[Text block]:
# Calling all smooth coated poos



## Cupcakejo (May 21, 2012)

Hi just wondered if any other smooth coated poos are shedding a lot at the moment? Also what sort of brush you use to get rid of the unwanted hair? I'm thinking of getting a FURminator but they are pricey and wanted to know if anyone has experience. I've got a Zoom Groom which is great, guess I'm just after a miracle cure for hair loss!

Jo and Daisyxx


----------



## mary181 (Aug 1, 2012)

My fellow very smooth coat but only 4 months and not shedding yet.Will keep an eye on replies you get for future reference.
By the way,your dog is beautiful,looks a real lady.


----------



## Skyesdog (Jun 7, 2012)

Hi, Lola is only 4 months old and is fairly smooth coated. Since day 1 she has shed her coat. I have found the best thing is just a bog standard metal dog comb - it always gathers the most hairs! Interested to see what other recommendations there are for when / if her coat becomes harder to manage.


----------



## JoJo (Mar 2, 2011)

I haven't got a smooth haired cockapoo, but the smooth coat favours the cocker spaniel in the mix therfore is more likely to shed than a wavy or curl coat type. As with any shedding dog, regular combing and brushing will help to remove the loose hairs .. 

Photos would be lovely of your smooth coat cockapoos


----------



## mary181 (Aug 1, 2012)

hi,this is my smooth coated poo with my curly, wavy, cocker who doesn't shed.
Don't know yet if the wee one will shed as he is only 4 months old.


----------



## RuthMill (Jun 30, 2012)

This Lola who you all know.. My chocolate smoothie.. Lola sheds when brushed or bathed, haven't seen hairs on her bed or around the house or me!










Ps she found the blanket shelf on the living room side table last week.. She quite likes it!


----------



## lady amanda (Nov 26, 2010)

[Given entries]:
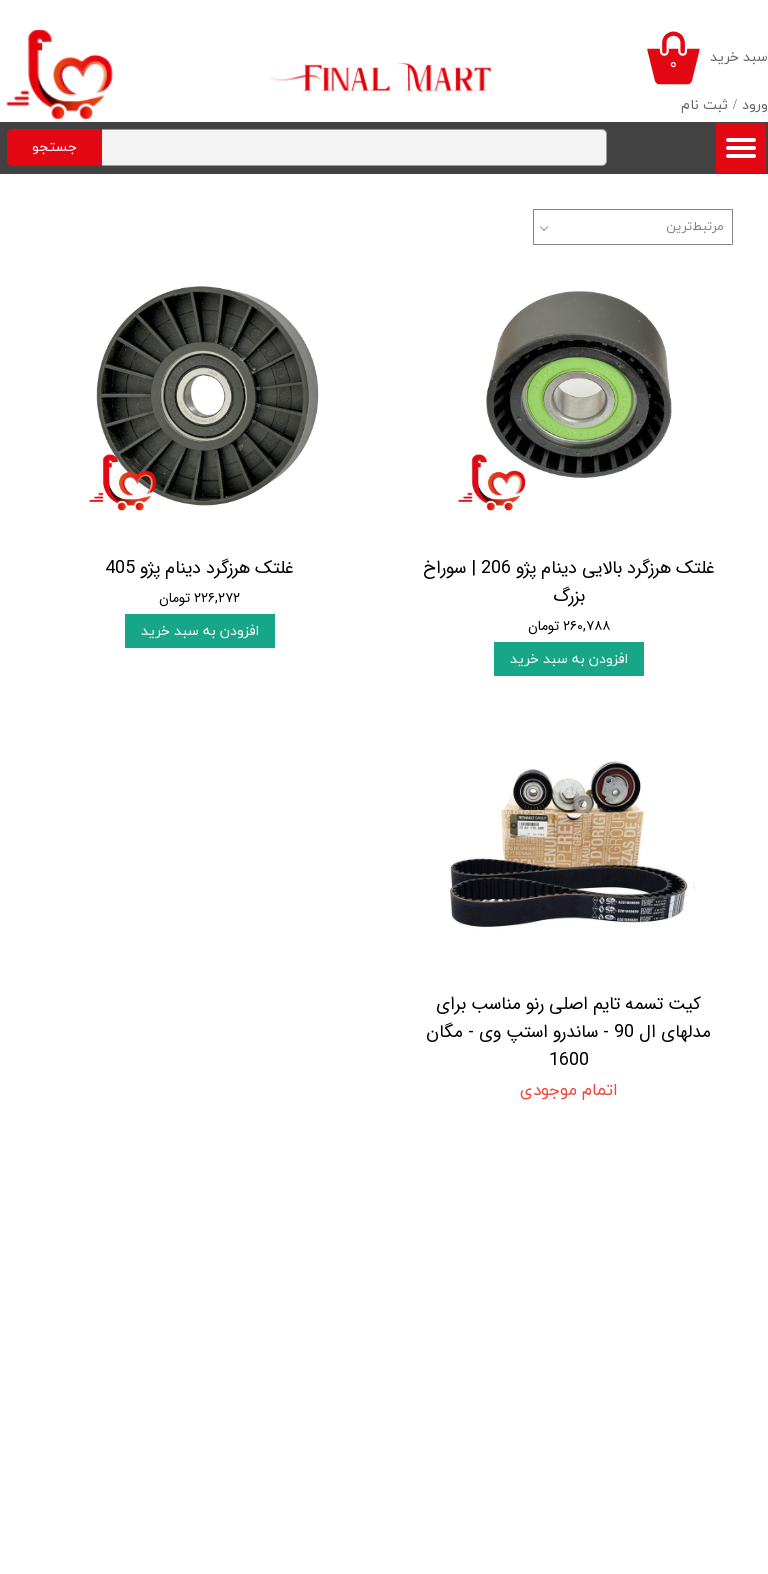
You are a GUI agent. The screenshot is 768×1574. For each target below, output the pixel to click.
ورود (755, 105)
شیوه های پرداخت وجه (82, 1323)
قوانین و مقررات (100, 1210)
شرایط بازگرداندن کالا (90, 1295)
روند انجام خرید (103, 1239)
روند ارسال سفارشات (90, 1267)
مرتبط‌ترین (695, 227)
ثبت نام (704, 105)
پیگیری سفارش (102, 1351)
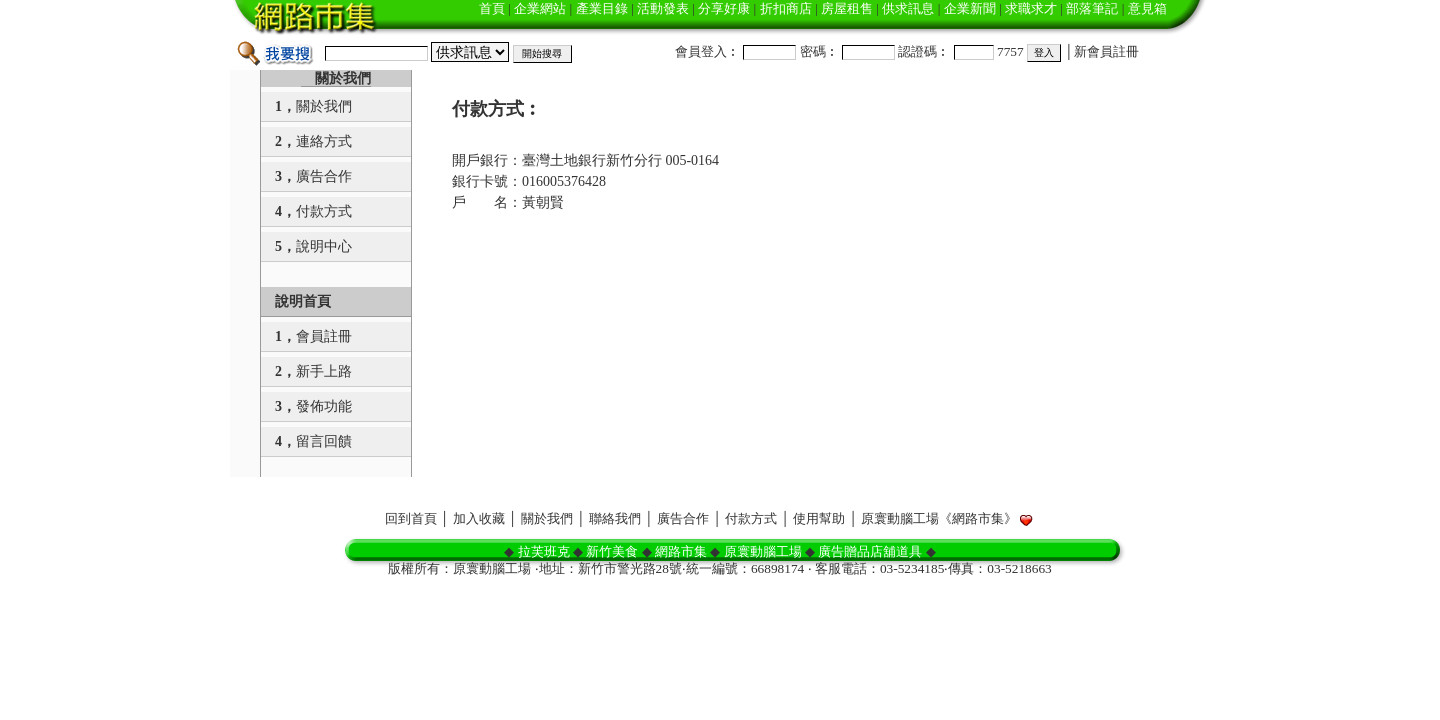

[Work to complete]:
a) Answer these about the smooth coated poo thread:
(i) Which grooming tool does Cupcakejo already own?
(ii) What does Skyesdog say always gathers the most hairs?
(iii) Where did RuthMill's Lola find the blanket shelf?
b) Could you continue the smooth coated poo thread from the point where it stops?
The data has nothing to do with the forum thread about smooth coated poos.

[The responses]:
a)
(i) A Zoom Groom.
(ii) A bog standard metal dog comb.
(iii) On the living room side table.

b)
The furminator is not a good brush to use on a cockapoo...it is for dogs like a huskey kind of a coat, if you cockapoo is comletely flat, and like a lab or something then you can use it, but otherwise it is too harsh of a brush for a cockapoo.

Slicker brush would be the best.


----------



## JoJo (Mar 2, 2011)

mary181 said:


> hi,this is my smooth coated poo with my curly, wavy, cocker who doesn't shed.
> Don't know yet if the wee one will shed as he is only 4 months old.


Ahh they have swapped coats ... lovely photos xxx


----------



## Cupcakejo (May 21, 2012)

Thanks for all your answers, Daisy is very flat apart from a curly bib and slightly wavy ears. She's 11 months and still not needed to take her to the groomers, though I have trimmed the wispy bit on her legs and backside. I get hair on my non-carpeted floors and if you're wearing black you don't really want her close. My mother-in-law thoughts he was shedding more at the moment because of the heat.

Do you think at 11 months it might be still puppy coat and would a trip to the groomers help? I've never had a dog before so a little unsure, what's under-coat? Can I remove it with a slicker? What is a slicker?

Any advice gratefully received Jox

Ps here's a recent pic
http://lh3.googleusercontent.com/-T...MAGE_13F57398-2817-4A31-A576-5B4ABB6837E0.JPG


----------



## RuthMill (Jun 30, 2012)

She is beautiful..


----------



## mary181 (Aug 1, 2012)

She is gorgeous.Slicker is a brush and undercoat is a downy coat that some dogs have beneath the surface of their top coat and it is prone to matting if you are not careful.


----------



## Cupcakejo (May 21, 2012)

Thanks Mary, your chocolate smoothy is gorgeous too, and has the longer nose like Daisy and those fab wavy ears.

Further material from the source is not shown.